(Document)
Gold at record highs: what it means for Bitcoin

Gold has surged to fresh all-time highs above $3,480/oz, rising nearly 40% over the past year. What does it mean for Bitcoin?

2 Sept 2025

Opinions

At a glance


  • Gold’s new ATH is reserve-driven — supported by stagflation fears, fiat debasement, and unprecedented central-bank demand.
  • BTC’s drivers differ — more cyclical, tied to liquidity, positioning, and adoption headlines, leaving it more like high-beta tech while increasingly idiosyncratic trading (ETF, DATs, etc.)
  • One doesn’t rule out the other — while the forces differ, the year-end setup remains constructive for both, with arguments for an ‘everything rally’ still strong.

Gold has surged to fresh all-time highs above $3,480/oz, rising nearly 40% over the past year. The rally reflects more than just inflation hedging, it’s a story of fiat debasement, strained policy credibility, and historic central-bank demand. Bitcoin, with a $2.2T market cap, sits in gold’s shadow but follows its own playbook. In the short term, the dynamics of their underlying drivers may decouple, with gold supported by structural reserves and BTC still trading like high-beta tech. But that doesn’t rule out both assets rallying into year-end. Different drivers, same direction…

Gold’s rally

Gold is trading near all-time highs at $3,486 per ounce (as of September 2, 2025), up nearly 40% over the past year. The rally is not just about inflation hedging, it is unfolding amid a complex macro backdrop: the Federal Reserve is preparing to cut rates, inflation (Headline CPI) remains sticky at 2.7%, growth data is softening, and geopolitical risks are elevated.

At first glance this might appear puzzling. But in reality, the drivers are consistent. Gold is rallying not simply because of inflation but because investors see weakening fiat credibility, policy uncertainty, and growing demand from both private and official sectors.

The stagflation risk

The FED is widely expected to cut rates at its September 17 meeting, with the markets pricing in ~92% probability of a 25 bps cut to the 4.00-4.25% target range. At the same time, the 10y treasury yield remains relatively elevated, offering 4.28%, making real returns still attractive, yet gold continues to draw flows.

The underlying driver is credibility. Inflation at 2.7–2.8% remains above target. Cutting rates while inflation lingers signals the Fed may be willing to live with higher inflation to protect growth. That is the classic recipe for stagflation: slowing economic activity alongside sticky prices.

Gold has historically thrived in such regimes. In the 1970s, stagflation eroded confidence in monetary policy, and gold became the asset of last resort. Today, investors once again treat gold as the ultimate hedge when policy signals uncertainty rather than clarity.

A different kind of rally

Beyond the cyclical monetary policy, it seems three other structural trends are reinforcing this rally:

  • Geopolitical instability

Wars in Europe and the Middle East, combined with rising U.S.–China frictions, are now a constant backdrop. Sovereign debt carries sanction and counterparty risks. Gold does not. For a century, it has provided neutrality in times of conflict and remains the only reserve asset free of political conditions.

  • Fiat debasing

Major fiat currencies are weakening simultaneously. The euro, yen, and yuan face domestic imbalances, while the U.S. dollar is burdened by persistent fiscal deficits and monetary easing. Gold, untethered from any single government balance sheet, benefits from this broad erosion of fiat credibility.

(Problem 1)
Using the gold and Bitcoin article, answer:
(a) What market cap does it give for Bitcoin?
(b) What does the 10y treasury yield offer?
(c) What probability are markets pricing in for a 25 bps cut at the September 17 meeting?
The gold and Bitcoin article and the entries come from unrelated sources.

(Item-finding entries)
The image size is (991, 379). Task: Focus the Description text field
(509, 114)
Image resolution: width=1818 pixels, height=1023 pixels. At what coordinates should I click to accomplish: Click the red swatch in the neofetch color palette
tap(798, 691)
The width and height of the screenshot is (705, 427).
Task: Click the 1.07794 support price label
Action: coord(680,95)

(Problem 2)
Copy all of the item-finding entries line for line, with no changes.

(Full output 1)
(a) $2.2T
(b) 4.28%
(c) About 92%

(Full output 2)
The image size is (991, 379). Task: Focus the Description text field
(509, 114)
Image resolution: width=1818 pixels, height=1023 pixels. At what coordinates should I click to accomplish: Click the red swatch in the neofetch color palette
tap(798, 691)
The width and height of the screenshot is (705, 427).
Task: Click the 1.07794 support price label
Action: coord(680,95)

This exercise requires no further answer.